Quando invoco
Nas últimas semanas cantávamos no Salmo — «quando vos invoco, sempre me atendeis, Senhor.» — mas será isso verdade? Na homilia sobre este texto, o sacerdote contava uma experiência pessoal muito interessante. Teria sido abordado por duas irmãs que lhe partilharam como haviam pedido a intercessão de um Santo pela cura de uma pessoa próxima e não haviam sido atendidas, enquanto que um cantor da praça, que nem sequer era lá muito praticante, pediu a intercessão do mesmo Santo e foi atendido (souberam elas pela comunicação social). Afinal, o “sempre” atende parece aplicar-se a uns, mas não a outros? O Salmo está errado? Talvez seja uma ideia muito reduzida daquilo que significa invocar.
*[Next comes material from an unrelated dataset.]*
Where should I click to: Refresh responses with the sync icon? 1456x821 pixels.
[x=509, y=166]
As leituras do Domingo desse Salmo incluem aquela em que Jesus nos convida a pedir ao Pai o que queremos. Porém, a comparação que faz no final não é entre as coisas que damos aos filhos e Deus nos pode dar (se quiser), mas antes algo mais essencial: o seu Espírito. Por isso, podemos ser livres de pedir a Deus seja o que for, incluindo a cura de um familiar ou amigo, mas se não estivermos desapegados daquilo que pedimos, corremos o risco de não ir à essência da nossa relação com Deus. Essa inclui os nossos limites e o acolhimento da dor, sofrimento e morte que advém da nossa liberdade e do modo de ser finito deste mundo. Parece-me injusto cobrar a Deus aquilo que pedimos e não recebemos tirando elações infantis sobre Deus não fazer a nossa vontade, quando deveríamos ser nós a procurar incessantemente qual a Vontade de Deus. Pensemos na morte de um grande amigo.
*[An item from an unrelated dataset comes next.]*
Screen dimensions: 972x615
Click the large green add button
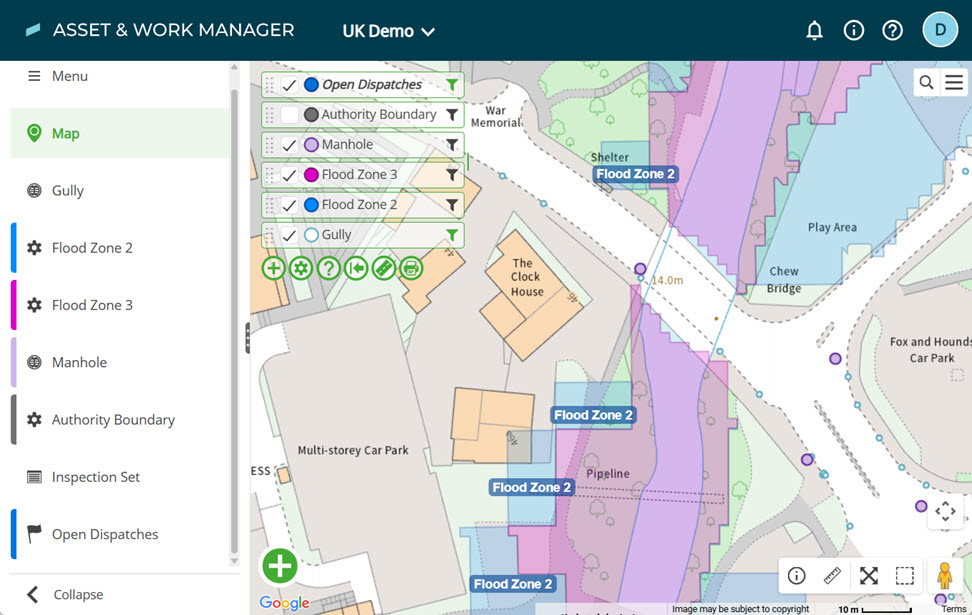(x=280, y=566)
O José Vitor, meu padrinho de casamento e uma grande referência na minha vida contraiu uma doença com um desfecho fulminante. Estou certo de que ele estava preparado para se encontrar com Deus, mas estaríamos nós preparados para a sua partida? Eu não, admito. E todos rezávamos para que se curasse, mas ele acabou por falecer. Porém, nessa oração, eu reconhecia o facto de sermos finitos e do nosso corpo estar sujeito às condições ambiente que o rodeiam, e de haver sempre a possibilidade das nossas células não funcionarem como seria suposto, pelo que a vida em Deus não recusa o sofrimento, mas usa-o como possibilidade de testemunhar o amor no meio da adversidade. Ou seja, qual é mesmo a Vontade de Deus? Não sei, sinceramente, mas parece-me que mais do que sermos felizes, ou estarmos sempre bem e sem sofrimento, creio que seja o de vivermos com profundidade.
Quando invocamos o Amor, Deus que está mais próximo de nós do que nós de nós próprios. Invocamos Aquele que pode ajudar-nos a suportar os limites do mundo porque está próximo, sabe o que significa sofrer e vive cada momento difícil connosco. E todo o Seu poder está no amor permeado em cada instante, ponto do espaço, e em tudo o que está para além do tempo e do espaço. Muitas vezes cometemos o erro de fazer da acção de Deus uma espécie de máquina de snacks: mete a moeda e sai o snack. Ou interpretar a Sua acção como a de um super-herói da banda desenhada que “faz” tudo e mais alguma coisa contradizendo as leis da natureza e magicamente resolve tudo do modo como achamos ser necessário resolver. Por um lado, quando um milagre desafia a nossa visão e conhecimento do funcionamento do mundo, criticamos quem é crente porque Deus não pode violar as leis deste mundo. Mas quando pedimos a Deus que o faça para ir ao encontro da nossa vontade, seria bom que as leis fossem violáveis. Parece-me que a visão reduzida deste invocar está por detrás destes paradoxos.
O diálogo com Deus que procuramos realizar quando O invocamos não é fácil. O silêncio, a impressão de ausência, a inevitabilidade de algumas dores e sofrimentos, são vivência da carne que dificultam a nossa união com Deus. Quando tenho a mão ferida será sempre difícil ter a visão do todo, pois, a dor está na parte e consome totalmente a nossa atenção, mas há esperança.
Quando invocamos Deus em busca de uma vida profunda, parece-me que nos libertamos do desfecho desejado e cresce em nós o desejo de sermos surpreendidos. E quando as surpresas não são boas, abre-se uma desafiante possibilidade de esgravatarmos o sentido mais profundo de cada limitação vivida na pele. Ninguém deseja sofrer, mas todos experimentamos como o sofrimento nos amadurece e liberta para vislumbrarmos o sentido mais elevado das coisas. Um sentido que só pode vir da luz serena e clara do Espírito Santo quando invocamos Deus e Ele atende, permanecendo connosco, talvez não do modo que queremos, mas como Ele quer. E se passássemos a quer como Ele quer?